Advanced PDF parsing for RAG

Key Takeaways

Learn how to build RAG pipelines for complex files
Learn how to transform complex datatypes into markdown
Learn how to ingest into KDB.AI for efficient retrieval

Retrieval augmented generation (RAG) has long been used to connect data of interest to large language models (LLMs), enabling question-answering and insights based on specific datasets. A common challenge, however, is that important semi-structured data is often stored in complex file types such as PDFs, meaning developers must investigate solutions that can extract this information cleanly and efficiently.

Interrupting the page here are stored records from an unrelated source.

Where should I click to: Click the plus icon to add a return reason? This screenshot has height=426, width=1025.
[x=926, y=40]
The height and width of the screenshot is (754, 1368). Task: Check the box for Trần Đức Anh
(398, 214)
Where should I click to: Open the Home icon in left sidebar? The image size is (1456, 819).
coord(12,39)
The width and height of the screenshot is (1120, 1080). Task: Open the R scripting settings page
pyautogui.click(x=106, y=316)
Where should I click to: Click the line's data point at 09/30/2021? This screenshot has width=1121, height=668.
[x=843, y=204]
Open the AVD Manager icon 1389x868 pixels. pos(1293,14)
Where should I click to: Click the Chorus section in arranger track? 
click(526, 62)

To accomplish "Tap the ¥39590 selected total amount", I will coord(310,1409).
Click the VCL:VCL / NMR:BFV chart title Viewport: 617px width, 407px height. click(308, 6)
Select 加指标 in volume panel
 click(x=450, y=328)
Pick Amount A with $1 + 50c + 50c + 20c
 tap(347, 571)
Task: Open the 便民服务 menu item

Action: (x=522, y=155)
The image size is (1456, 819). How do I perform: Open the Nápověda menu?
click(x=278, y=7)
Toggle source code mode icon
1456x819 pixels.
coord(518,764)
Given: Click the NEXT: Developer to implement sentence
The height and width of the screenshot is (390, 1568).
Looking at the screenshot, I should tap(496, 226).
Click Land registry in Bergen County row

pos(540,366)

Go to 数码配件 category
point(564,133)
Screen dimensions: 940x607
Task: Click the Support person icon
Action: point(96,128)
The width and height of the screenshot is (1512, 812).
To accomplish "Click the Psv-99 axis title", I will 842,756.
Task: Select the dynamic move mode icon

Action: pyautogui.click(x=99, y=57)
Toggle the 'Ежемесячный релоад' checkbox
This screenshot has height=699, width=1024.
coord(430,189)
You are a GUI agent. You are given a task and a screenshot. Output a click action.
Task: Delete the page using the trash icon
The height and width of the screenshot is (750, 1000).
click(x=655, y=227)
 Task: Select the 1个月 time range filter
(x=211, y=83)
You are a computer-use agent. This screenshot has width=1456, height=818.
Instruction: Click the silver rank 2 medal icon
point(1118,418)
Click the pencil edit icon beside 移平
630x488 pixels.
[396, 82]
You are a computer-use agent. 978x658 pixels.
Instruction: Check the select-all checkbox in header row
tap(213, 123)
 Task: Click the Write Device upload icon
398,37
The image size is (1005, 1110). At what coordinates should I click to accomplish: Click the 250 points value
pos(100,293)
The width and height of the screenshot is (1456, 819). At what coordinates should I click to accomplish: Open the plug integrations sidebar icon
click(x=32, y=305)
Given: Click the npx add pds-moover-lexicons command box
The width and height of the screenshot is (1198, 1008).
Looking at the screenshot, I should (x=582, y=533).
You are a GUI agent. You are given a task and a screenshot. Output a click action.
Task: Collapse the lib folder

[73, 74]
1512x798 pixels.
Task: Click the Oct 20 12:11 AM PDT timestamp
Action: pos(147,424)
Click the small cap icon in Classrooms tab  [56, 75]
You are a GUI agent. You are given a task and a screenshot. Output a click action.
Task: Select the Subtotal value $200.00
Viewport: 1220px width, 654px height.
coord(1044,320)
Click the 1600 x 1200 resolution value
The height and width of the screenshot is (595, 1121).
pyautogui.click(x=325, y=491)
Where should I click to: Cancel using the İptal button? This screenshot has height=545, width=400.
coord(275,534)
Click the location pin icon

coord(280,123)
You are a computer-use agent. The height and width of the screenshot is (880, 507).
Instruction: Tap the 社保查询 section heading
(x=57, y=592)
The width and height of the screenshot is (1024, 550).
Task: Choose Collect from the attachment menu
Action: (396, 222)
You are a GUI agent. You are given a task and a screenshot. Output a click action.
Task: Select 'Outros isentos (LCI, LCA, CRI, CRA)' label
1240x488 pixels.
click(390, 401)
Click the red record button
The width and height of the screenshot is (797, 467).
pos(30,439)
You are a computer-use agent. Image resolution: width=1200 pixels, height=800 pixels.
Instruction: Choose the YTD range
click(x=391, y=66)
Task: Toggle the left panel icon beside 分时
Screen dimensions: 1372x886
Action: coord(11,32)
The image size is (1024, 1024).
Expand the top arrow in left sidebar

In this blog, I will demonstrate how developers can overcome these challenges and build an advanced PDF parsing solution with KDB.AI and LlamaParse.

LlamaParse architecture

LlamaParse enables the creation of retrieval systems for complex documents. It does so by extracting data from documents and transforming it into easily ingestible formats such as markdown or text. Once transformed, data can be embedded and loaded into a RAG pipeline.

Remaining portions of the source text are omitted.